Copy out every entry precisely.

BEGIN

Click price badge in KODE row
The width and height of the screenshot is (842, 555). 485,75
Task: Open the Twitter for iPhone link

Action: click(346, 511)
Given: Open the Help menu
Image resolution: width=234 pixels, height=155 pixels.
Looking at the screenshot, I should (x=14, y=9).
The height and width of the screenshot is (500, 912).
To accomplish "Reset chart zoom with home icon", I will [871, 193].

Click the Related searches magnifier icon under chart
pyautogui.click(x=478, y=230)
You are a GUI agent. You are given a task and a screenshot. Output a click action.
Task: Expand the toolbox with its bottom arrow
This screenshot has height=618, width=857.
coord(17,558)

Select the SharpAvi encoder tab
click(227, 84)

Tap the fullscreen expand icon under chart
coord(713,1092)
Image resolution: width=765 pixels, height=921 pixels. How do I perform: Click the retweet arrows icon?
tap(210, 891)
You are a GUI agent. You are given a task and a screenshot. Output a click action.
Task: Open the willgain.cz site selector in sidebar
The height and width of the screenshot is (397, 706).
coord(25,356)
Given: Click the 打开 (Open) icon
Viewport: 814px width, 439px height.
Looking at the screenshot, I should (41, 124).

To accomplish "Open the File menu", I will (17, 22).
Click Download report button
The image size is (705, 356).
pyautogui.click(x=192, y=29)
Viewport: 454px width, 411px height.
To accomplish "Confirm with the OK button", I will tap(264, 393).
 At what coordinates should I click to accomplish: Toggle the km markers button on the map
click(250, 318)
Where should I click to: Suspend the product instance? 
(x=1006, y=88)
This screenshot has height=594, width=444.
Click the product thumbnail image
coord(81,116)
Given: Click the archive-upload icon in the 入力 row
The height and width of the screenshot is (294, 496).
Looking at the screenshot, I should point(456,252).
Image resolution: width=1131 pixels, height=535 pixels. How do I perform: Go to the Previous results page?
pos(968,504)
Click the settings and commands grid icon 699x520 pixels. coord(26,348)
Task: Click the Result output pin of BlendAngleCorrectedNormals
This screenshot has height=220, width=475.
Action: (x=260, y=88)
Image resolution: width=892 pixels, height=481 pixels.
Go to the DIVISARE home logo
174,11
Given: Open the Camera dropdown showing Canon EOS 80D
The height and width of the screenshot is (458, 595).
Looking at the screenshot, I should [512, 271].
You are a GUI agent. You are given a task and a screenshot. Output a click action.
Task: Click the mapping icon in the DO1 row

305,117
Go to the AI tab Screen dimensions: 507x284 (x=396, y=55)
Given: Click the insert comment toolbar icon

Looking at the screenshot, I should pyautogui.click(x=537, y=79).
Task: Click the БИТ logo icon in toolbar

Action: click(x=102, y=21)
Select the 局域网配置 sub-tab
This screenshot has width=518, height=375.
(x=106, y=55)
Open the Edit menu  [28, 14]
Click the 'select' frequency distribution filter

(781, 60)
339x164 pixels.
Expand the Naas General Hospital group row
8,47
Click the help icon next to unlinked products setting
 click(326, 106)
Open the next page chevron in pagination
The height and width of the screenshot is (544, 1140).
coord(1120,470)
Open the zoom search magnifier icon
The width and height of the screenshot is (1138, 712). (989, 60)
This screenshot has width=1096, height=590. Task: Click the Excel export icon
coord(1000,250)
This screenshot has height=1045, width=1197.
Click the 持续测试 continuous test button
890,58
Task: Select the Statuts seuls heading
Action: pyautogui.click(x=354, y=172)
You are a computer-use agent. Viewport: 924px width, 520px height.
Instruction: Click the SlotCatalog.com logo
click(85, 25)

END

## Solution to this problem:
Click price badge in KODE row
The width and height of the screenshot is (842, 555). 485,75
Task: Open the Twitter for iPhone link

Action: click(346, 511)
Given: Open the Help menu
Image resolution: width=234 pixels, height=155 pixels.
Looking at the screenshot, I should (x=14, y=9).
The height and width of the screenshot is (500, 912).
To accomplish "Reset chart zoom with home icon", I will [871, 193].

Click the Related searches magnifier icon under chart
pyautogui.click(x=478, y=230)
You are a GUI agent. You are given a task and a screenshot. Output a click action.
Task: Expand the toolbox with its bottom arrow
This screenshot has height=618, width=857.
coord(17,558)

Select the SharpAvi encoder tab
click(227, 84)

Tap the fullscreen expand icon under chart
coord(713,1092)
Image resolution: width=765 pixels, height=921 pixels. How do I perform: Click the retweet arrows icon?
tap(210, 891)
You are a GUI agent. You are given a task and a screenshot. Output a click action.
Task: Open the willgain.cz site selector in sidebar
The height and width of the screenshot is (397, 706).
coord(25,356)
Given: Click the 打开 (Open) icon
Viewport: 814px width, 439px height.
Looking at the screenshot, I should (41, 124).

To accomplish "Open the File menu", I will (17, 22).
Click Download report button
The image size is (705, 356).
pyautogui.click(x=192, y=29)
Viewport: 454px width, 411px height.
To accomplish "Confirm with the OK button", I will tap(264, 393).
 At what coordinates should I click to accomplish: Toggle the km markers button on the map
click(250, 318)
Where should I click to: Suspend the product instance? 
(x=1006, y=88)
This screenshot has height=594, width=444.
Click the product thumbnail image
coord(81,116)
Given: Click the archive-upload icon in the 入力 row
The height and width of the screenshot is (294, 496).
Looking at the screenshot, I should point(456,252).
Image resolution: width=1131 pixels, height=535 pixels. How do I perform: Go to the Previous results page?
pos(968,504)
Click the settings and commands grid icon 699x520 pixels. coord(26,348)
Task: Click the Result output pin of BlendAngleCorrectedNormals
This screenshot has height=220, width=475.
Action: (x=260, y=88)
Image resolution: width=892 pixels, height=481 pixels.
Go to the DIVISARE home logo
174,11
Given: Open the Camera dropdown showing Canon EOS 80D
The height and width of the screenshot is (458, 595).
Looking at the screenshot, I should [512, 271].
You are a GUI agent. You are given a task and a screenshot. Output a click action.
Task: Click the mapping icon in the DO1 row

305,117
Go to the AI tab Screen dimensions: 507x284 (x=396, y=55)
Given: Click the insert comment toolbar icon

Looking at the screenshot, I should pyautogui.click(x=537, y=79).
Task: Click the БИТ logo icon in toolbar

Action: click(x=102, y=21)
Select the 局域网配置 sub-tab
This screenshot has width=518, height=375.
(x=106, y=55)
Open the Edit menu  [28, 14]
Click the 'select' frequency distribution filter

(781, 60)
339x164 pixels.
Expand the Naas General Hospital group row
8,47
Click the help icon next to unlinked products setting
 click(326, 106)
Open the next page chevron in pagination
The height and width of the screenshot is (544, 1140).
coord(1120,470)
Open the zoom search magnifier icon
The width and height of the screenshot is (1138, 712). (989, 60)
This screenshot has width=1096, height=590. Task: Click the Excel export icon
coord(1000,250)
This screenshot has height=1045, width=1197.
Click the 持续测试 continuous test button
890,58
Task: Select the Statuts seuls heading
Action: pyautogui.click(x=354, y=172)
You are a computer-use agent. Viewport: 924px width, 520px height.
Instruction: Click the SlotCatalog.com logo
click(85, 25)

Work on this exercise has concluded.